=== Section Start ===

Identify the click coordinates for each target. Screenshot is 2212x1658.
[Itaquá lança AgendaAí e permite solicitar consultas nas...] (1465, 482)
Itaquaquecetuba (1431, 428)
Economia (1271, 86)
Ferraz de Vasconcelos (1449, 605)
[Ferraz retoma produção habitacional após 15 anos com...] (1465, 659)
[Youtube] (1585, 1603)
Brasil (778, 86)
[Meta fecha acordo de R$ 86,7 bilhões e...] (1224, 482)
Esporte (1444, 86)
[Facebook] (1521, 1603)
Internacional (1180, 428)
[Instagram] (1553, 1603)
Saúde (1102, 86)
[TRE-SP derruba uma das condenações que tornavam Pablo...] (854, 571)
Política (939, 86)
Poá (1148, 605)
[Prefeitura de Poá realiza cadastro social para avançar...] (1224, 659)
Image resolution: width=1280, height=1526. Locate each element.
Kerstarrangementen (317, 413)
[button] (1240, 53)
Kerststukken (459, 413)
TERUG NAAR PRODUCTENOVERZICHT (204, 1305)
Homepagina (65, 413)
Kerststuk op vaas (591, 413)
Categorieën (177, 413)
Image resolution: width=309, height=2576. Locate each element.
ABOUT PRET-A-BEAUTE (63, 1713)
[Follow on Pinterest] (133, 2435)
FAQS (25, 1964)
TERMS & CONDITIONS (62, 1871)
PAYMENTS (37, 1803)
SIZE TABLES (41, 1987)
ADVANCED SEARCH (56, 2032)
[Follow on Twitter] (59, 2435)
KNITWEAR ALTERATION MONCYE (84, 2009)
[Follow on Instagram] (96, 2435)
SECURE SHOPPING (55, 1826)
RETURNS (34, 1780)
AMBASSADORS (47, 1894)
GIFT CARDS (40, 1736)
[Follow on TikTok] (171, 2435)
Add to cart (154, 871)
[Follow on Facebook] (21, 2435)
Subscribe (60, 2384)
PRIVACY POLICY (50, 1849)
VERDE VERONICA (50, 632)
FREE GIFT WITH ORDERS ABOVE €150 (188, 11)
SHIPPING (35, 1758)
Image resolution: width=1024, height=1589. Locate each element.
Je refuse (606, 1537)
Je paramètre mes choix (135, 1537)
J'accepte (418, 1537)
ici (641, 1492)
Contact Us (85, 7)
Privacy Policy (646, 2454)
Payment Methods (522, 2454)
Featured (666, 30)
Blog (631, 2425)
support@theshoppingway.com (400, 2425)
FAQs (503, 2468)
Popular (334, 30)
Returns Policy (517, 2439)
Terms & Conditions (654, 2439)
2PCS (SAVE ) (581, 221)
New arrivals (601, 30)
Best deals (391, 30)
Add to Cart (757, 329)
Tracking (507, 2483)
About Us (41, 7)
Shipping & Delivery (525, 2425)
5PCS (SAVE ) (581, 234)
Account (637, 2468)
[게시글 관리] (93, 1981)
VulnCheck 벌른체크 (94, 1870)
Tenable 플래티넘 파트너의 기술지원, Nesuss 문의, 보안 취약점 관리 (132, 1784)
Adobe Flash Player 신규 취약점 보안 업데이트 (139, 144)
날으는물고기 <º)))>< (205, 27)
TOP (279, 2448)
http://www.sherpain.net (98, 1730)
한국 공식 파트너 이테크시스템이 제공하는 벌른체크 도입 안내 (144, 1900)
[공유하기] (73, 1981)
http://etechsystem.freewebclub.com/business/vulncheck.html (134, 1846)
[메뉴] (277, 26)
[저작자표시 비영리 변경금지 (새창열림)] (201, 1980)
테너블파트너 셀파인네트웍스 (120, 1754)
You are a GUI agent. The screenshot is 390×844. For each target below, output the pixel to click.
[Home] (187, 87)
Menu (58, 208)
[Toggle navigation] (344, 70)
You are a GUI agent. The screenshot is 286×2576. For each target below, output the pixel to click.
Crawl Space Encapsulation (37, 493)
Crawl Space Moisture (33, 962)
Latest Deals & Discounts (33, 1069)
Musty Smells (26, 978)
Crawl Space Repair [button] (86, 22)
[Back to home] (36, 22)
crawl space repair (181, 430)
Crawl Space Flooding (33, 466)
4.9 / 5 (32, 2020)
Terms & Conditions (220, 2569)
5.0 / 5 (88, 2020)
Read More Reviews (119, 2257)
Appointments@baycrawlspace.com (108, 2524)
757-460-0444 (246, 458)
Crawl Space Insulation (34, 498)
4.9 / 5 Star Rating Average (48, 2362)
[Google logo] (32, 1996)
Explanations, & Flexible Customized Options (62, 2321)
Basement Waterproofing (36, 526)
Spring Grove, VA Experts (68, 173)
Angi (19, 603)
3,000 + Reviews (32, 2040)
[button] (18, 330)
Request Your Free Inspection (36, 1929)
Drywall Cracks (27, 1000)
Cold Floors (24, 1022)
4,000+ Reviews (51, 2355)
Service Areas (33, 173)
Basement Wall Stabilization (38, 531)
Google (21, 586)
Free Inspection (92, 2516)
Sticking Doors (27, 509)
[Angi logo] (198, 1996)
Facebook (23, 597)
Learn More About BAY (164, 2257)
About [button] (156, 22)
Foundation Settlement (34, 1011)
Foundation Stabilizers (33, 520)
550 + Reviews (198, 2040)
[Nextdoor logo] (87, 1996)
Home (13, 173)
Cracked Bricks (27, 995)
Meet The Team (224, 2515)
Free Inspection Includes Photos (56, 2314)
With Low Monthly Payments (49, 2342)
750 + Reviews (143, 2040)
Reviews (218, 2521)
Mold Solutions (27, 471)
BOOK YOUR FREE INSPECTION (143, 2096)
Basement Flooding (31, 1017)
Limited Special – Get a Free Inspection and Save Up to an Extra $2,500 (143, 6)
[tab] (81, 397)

=== Section End ===

TASK REQUIREMENTS ▸ Show every line of the listing in which the string "Locate" can be found.

TASK SOLUTION ▸
Image resolution: width=1280, height=1526. Locate each element.
Image resolution: width=309, height=2576. Locate each element.
Image resolution: width=1024, height=1589. Locate each element.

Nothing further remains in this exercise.